Title: My roof has been pummeled by acorns for weeks Source:
[None] URL Source:[None] Published:Sep 15, 2015 Author:Chuck Post Date:2015-09-15 12:32:26 by Chuck_Wagon Keywords:None Views:4485 Comments:20
They're bitter if you don't soak them, but they're reasonably ok if you do.
Not only are they bitter, but they will probably make you sick as hell from the tannins.
I once made some acorn flour as an experiment. I boiled the acorn kernels a couple of times. I then let the kernels dry, and pulverized them. I made pancakes with the flour. They weren't bad at all. I'd probably never do it again.
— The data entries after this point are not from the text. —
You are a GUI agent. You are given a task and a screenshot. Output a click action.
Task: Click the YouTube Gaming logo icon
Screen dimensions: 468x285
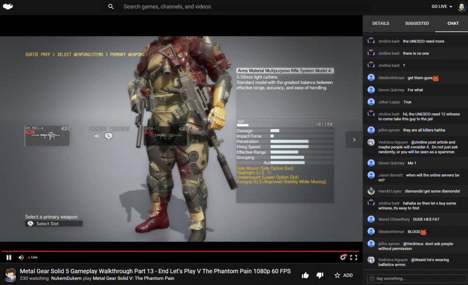(x=8, y=6)
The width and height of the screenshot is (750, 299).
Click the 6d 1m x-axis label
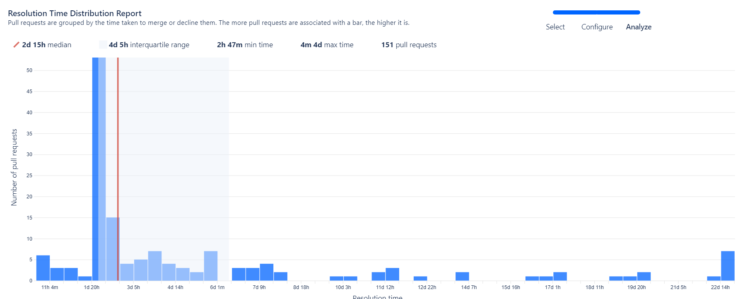point(217,287)
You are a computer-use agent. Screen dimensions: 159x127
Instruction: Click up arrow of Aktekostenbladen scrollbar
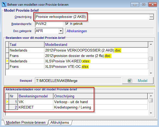tap(151, 96)
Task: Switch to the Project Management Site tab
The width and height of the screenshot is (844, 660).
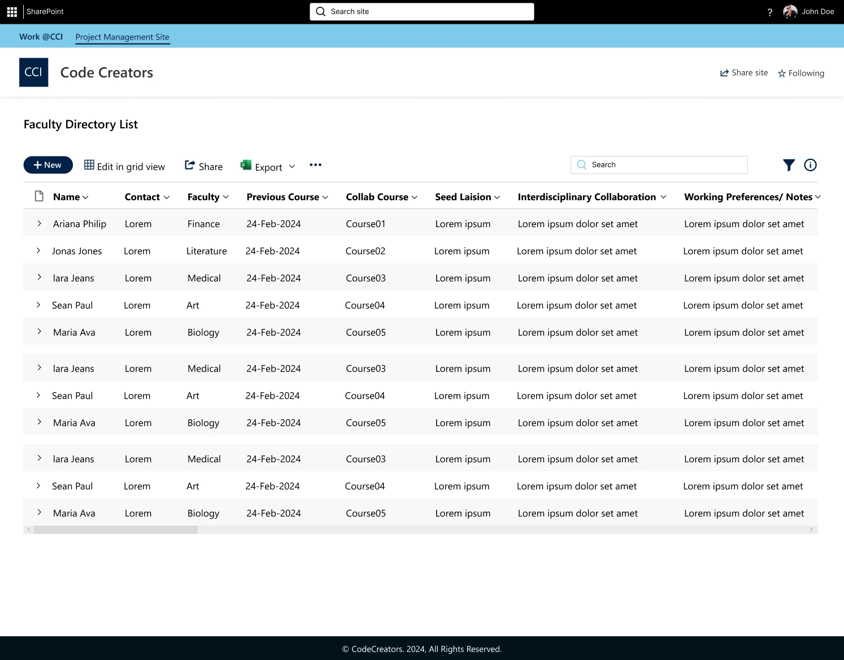Action: [x=122, y=37]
It's just too much trouble.
Not only are they bitter, but they will probably make you sick as hell from the tannins.
Horses die from eating acorns.
People with normally operating taste buds just won't eat enough to kill them: it's too hard.
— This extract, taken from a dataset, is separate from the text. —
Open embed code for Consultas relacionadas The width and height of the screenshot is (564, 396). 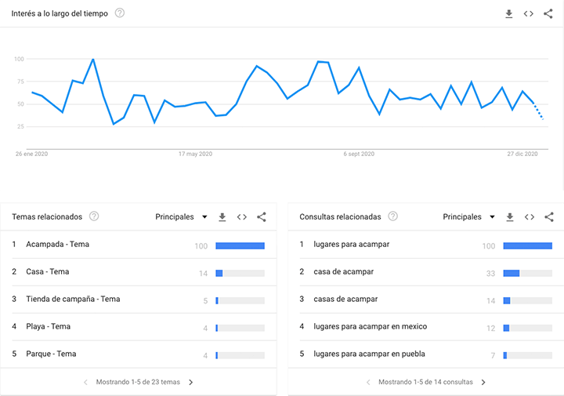(530, 216)
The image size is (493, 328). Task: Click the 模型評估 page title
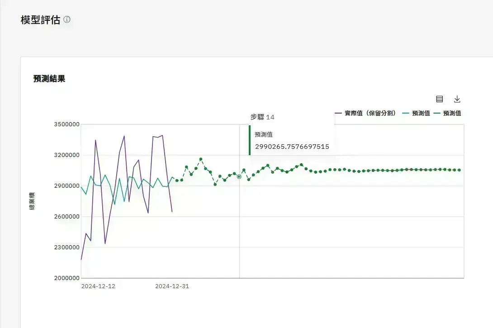[x=40, y=20]
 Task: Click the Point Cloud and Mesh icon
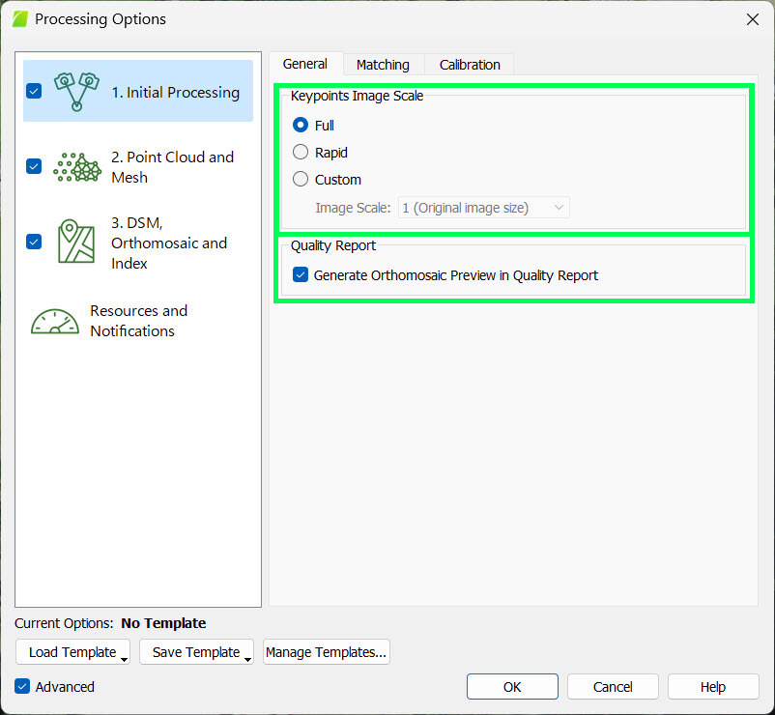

Crack 'em, soak 'em twice - roast 'em or grind 'em into flour and cook them as hotcakes, and eat em.
The Cree lived on them as their grain.
The Apache made a stew of them. If you take acorns (duly soaked) and you cook them up with meat and fat and vegetables, it's nutritious.
If you have an oak tree, a maple tree, a pine tree (NOT hemlock or yew!), and the weeds that grow around them, you're a long way from starvation - and that's without eating any bugs.
You get acorns from the oak: that's flour. Bland but nutritious. You get beans from the maple spinners. They're not unlike edamame, though smaller, and they're nutritious like green beans. You make pine needle tea from the pine needles. Just a cup of that and you have the equivalent of three oranges' Vitamin C.
This is not a delightful diet, but if you've got big trees around, there's usually something edible from them, and whatever that "something" is, the tree has it in large quantities.
Of course, if you're not living in a zombie apocalypse, getting your pancakes from Aunt Jemimah, your minerals from French green beans (with butter), and your Vitamin C from oranges is really much tastier.
The Cree and Apache still have the oaks growing, but they have Aunt Jemimah in their cupboards too.
Some natural foods (blackberries, raspberries, salmon, morels, corn) are wonderful. Others...well...they'll keep you alive.
Acorns will help keep you alive.
They DO make a very tonic tea. Not to drink. Soak those acorns and take that dark tannin water, and soak your boils and wounds in it...and you will find that it speeds healing dramatically.
Oh, and pine needle tea - THAT can be really good. At Christmas, take a handful of your white pine Christmas tree and pour boiling water on it. Let it steep and put in a touch of honey. It is stronger than a Hall's cough drop, and really very, very refreshing. And it makes you feel closer to your tree, and makes it seem like less of a waste. Also, it really strengthens you against getting colds.